1. Cut pickled lime with scissors into small pieces to ease the blending process. Remove big seeds as you cut.

2. Put the pieces of pickled lime into blender. 'Pulse' till form rough paste. Add in raisins and 'Pulse' again to get both slightly mixed. * it is alright if some are still in whole.

3. Keep the filling in fridge till easy to handle. Chilled one is much easy to shape without much sticking. 

4. With ½ teaspoon measurement spoon, measure amount of filling for each roll. Keep the filling in fridge while preparing the pastry.

Ingredients:yields about 55 pieces
(A)
175g butter(unsalted)
50g condensed milk (I use F&N Sweetened creamer)
1 egg yolk

(B)
255g all-purpose flour
¼ teaspoon salt
1 egg for egg wash

above lime and raisins filling


Methods:

1. Cream butter and condensed milk till light.

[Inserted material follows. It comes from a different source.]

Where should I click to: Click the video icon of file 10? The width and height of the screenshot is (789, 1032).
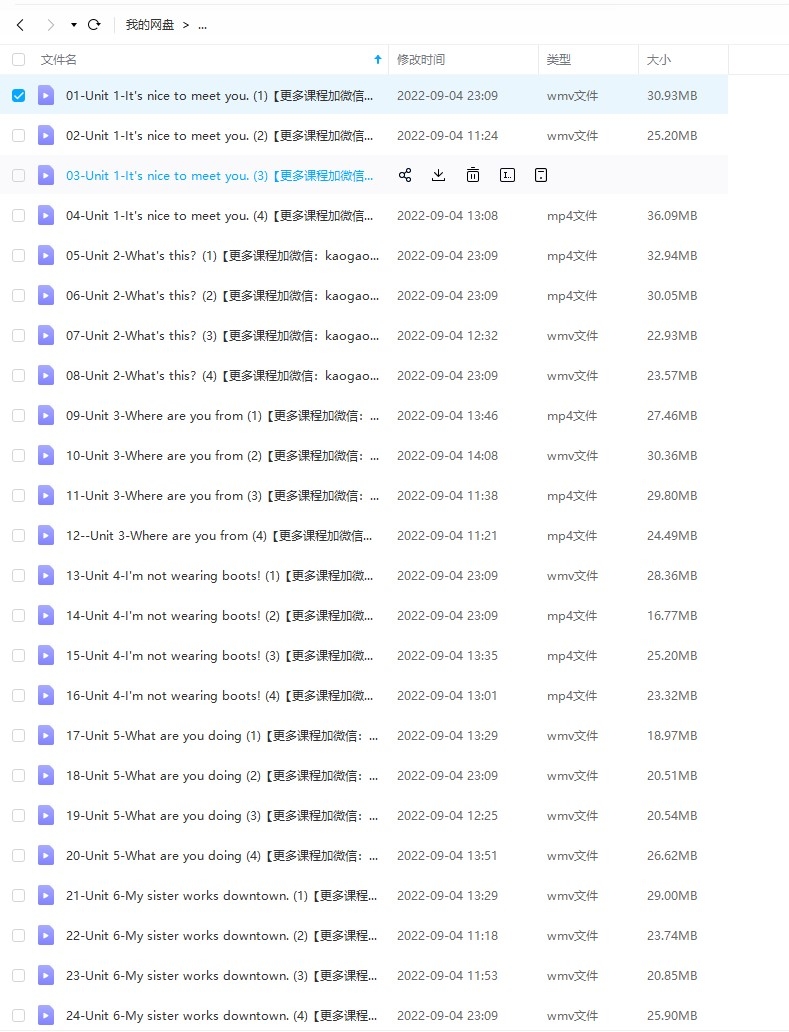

2. Add in egg yolk and beat until combine.

3. Mix in sifted flour and salt. Fold till combine. The dough should be soft and not sticky.

4. Put dough into a Nastar mould and press out into strips about 5-6cm long.

5. Place jam filling on the edge of a strip and make a small elongated roll.

6. Cut off excess dough, brush with egg glaze.

7. Bake in preheated oven at 170c for about 15 minutes or till golden brown.

8. Cool on wire rack before store.


I'm out of lime and raisins filling for few rolls. How about using prunes as filling? The taste is quite match. Prunes are definitely a lot easier to get and handle. Well another options of filling for this buttery rolls ^^


I am submitting this post to

Chinese New Year Delights 2013 hosted by Sonia of Nasi Lemak Lover

Tea Time Treats hosted by Lavender and Lovage and What Kate Baked

9 comments:

  1. Thanks for your shout out! a very difference filling from the usual, good try!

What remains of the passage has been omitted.